The GDPR Training requires a DPIA if we plan to:
use systematic and extensive profiling with significant effects
process special category or criminal offence data on a large scale
or systematically monitor publicly accessible places on a large scale
A Privacy Review should be started in the early stages of a project, before any processing has started and before a system has been identified. It should run alongside the planning and development process. The Privacy Review will inform whether a full DPIA is necessary. A full DPIA will then identify controls to mitigate risks which should then be included in the requirements of a potential system. It may be useful at this point to have this reviewed by the DPO and/or IT Security for advice with both technical and non-technical requirements.
By starting a DPIA at the early stages risks and required controls to ensure legal compliance and security can be developed from the outset,ensuring that privacy is developed by design. If a DPIA is left until late in a project there may be additional controls or manual workarounds needed to ensure compliance which can have substantial costs associated. A DPIA can also help with data protection impact assessment, identifying information that may not be required and therefore minimising of cost of controls that may not be required.
For research projects, the DPIA should be completed by the Chief Investigator, Principal Investigator or Supervisor. For all other projects, the DPIA should be undertaken by the project owner/lead.

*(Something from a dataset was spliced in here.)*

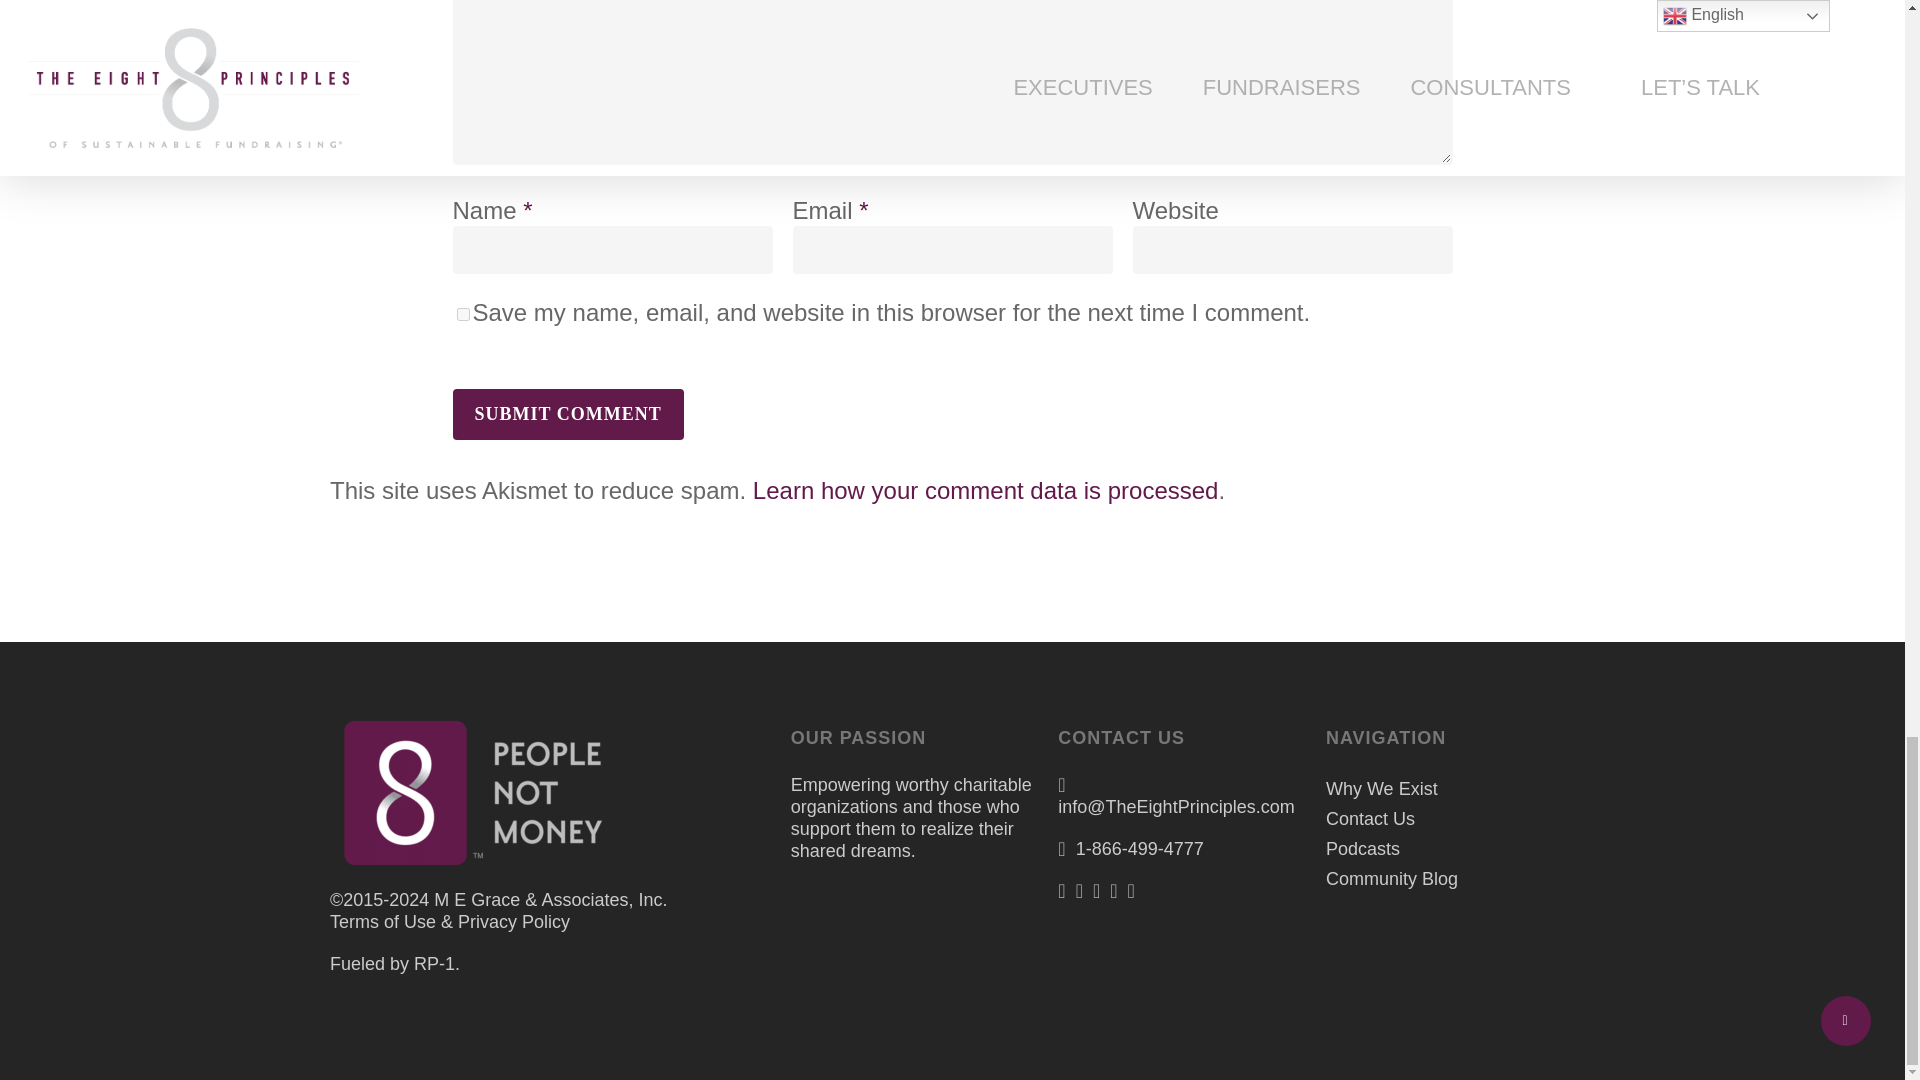  Describe the element at coordinates (567, 414) in the screenshot. I see `Submit Comment` at that location.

Under the GDPR cookie consent, non-compliance with DPIA requirements may result in fines imposed by the competent supervisory authority. Fines may occur in the following scenarios
Failure to carry out a DPIA when required by GDPR guidelines. the processing is subject to a DPIA (Article 35(1) and (3)-(4)), carrying out a DPIA in an incorrect way (Article 35(2) and (7) to (9)), or
Failing to consult the competent supervisory authority where required. (Article 36(3)(e)), can result in an administrative fine of up to 10M€, or in the case of an undertaking, up to 2 percent of the total worldwide annual turnover of the preceding financial year, whichever is higher.